◆ **THE TASK**
Return the lines of the items below exactly as they stand, from the line containing "How do I perform: Click" through the end of the items, inclusive, leaving out the pictures.

_ _ _ _

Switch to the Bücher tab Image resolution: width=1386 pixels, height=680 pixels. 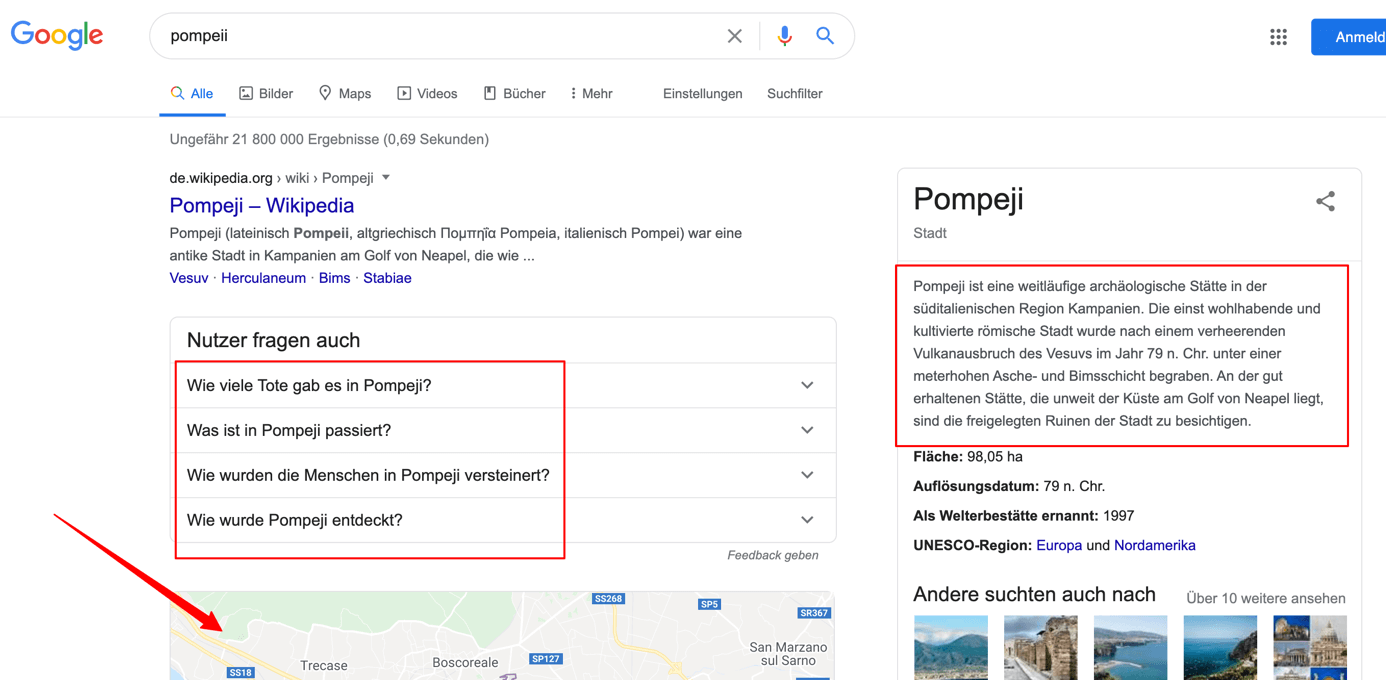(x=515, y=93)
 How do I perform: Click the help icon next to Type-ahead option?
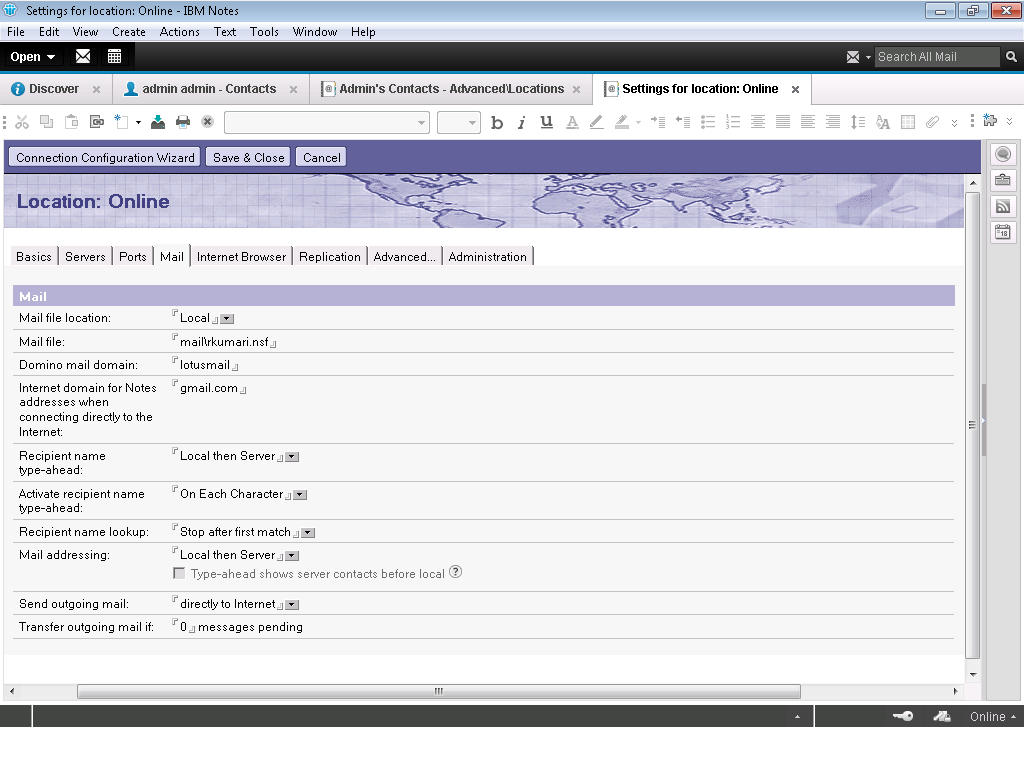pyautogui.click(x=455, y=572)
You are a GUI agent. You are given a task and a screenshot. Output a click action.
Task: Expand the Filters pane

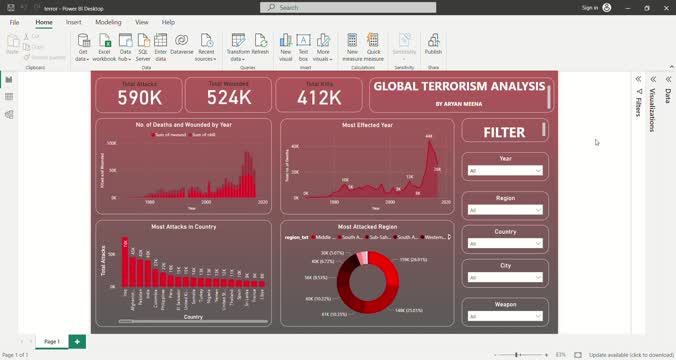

_ _ _ _

◆ **RESPONSE TO THE EXERCISE**
 How do I perform: Click the help icon next to Type-ahead option?
pyautogui.click(x=455, y=572)
You are a GUI agent. You are given a task and a screenshot. Output a click action.
Task: Expand the Filters pane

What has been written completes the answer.